Can electricity from three or four thousand years ago still be stored in 
rocks near an eruption site? That is quite possible; some rocks are good 
enough electrical insulators, and we are talking about quite a large 
thickness of rock. But if that electricity has been leaking out enough to 
give islanders and tourists 'forceful electric shocks' throughout that 
period, it would surely be completely discharged by now.

So I think it much more likely that there is some modern source for the 
electrical phenomena. On thinking about the geographical and geological 
environment at Folegandros, I can come up with three possibilities. 

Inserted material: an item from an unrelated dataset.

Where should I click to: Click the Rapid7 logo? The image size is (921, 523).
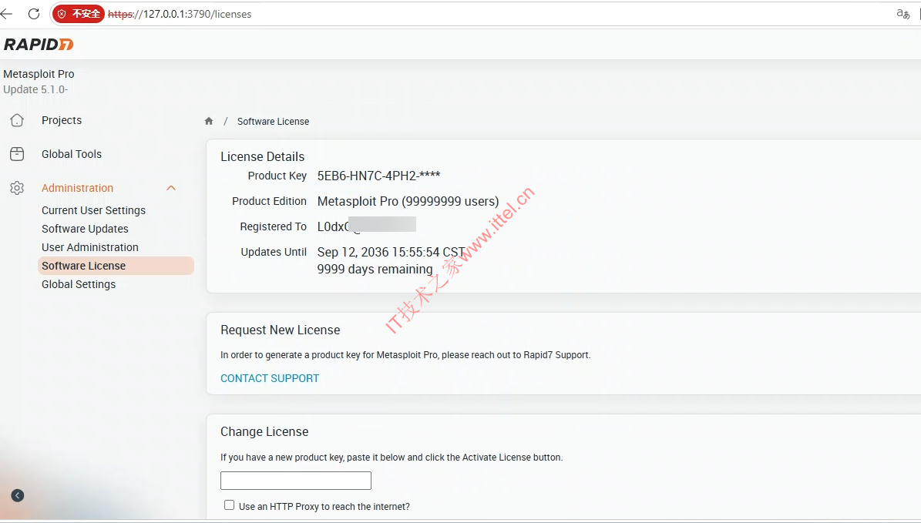point(39,45)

Two of them are connected with the fact that the Aegean is still a 
seismically very active region. Large bodies of rock are still slipping and 
sliding and straining deep underground. This can lead to electricity 
generation in two ways: triboelectricity from the friction of the actual 
sliding contact of the rocks, or piezoelectricity from the straining of 
some minerals -- particularly, but not exclusively, quartz crystal or 
tourmaline.

The third possibility is a different sort of triboelectricity. In the 
Aegean islands there are sometimes long periods when the wind blows from 
the South. Hot, dry and dust-laden air from the Sahara sweeps through the 
area, and there is often a brown dust-haze that restricts visibility. In 
these circumstances, friction of air-borne dust particles on local rock 
features of rather different composition can also generate static 
electricity. Phenomena like this are well known in many desert regions of 
the world -- most notably in the clear-sky electrical storms that occur in 
Arizona USA. The Aegean might be sufficiently desert-like in the summer 
months to produce similar phenomena.



Current Queue | Current Queue for Physics | Physics archives

Try the links in the MadSci Library for more information on Physics.



MadSci Home | Information | Search | Random Knowledge Generator | MadSci Archives | Mad Library | MAD Labs | MAD FAQs | Ask a ? | Join Us! | Help Support MadSci


MadSci Network, webadmin@www.madsci.org
© 1995-1999. All rights reserved.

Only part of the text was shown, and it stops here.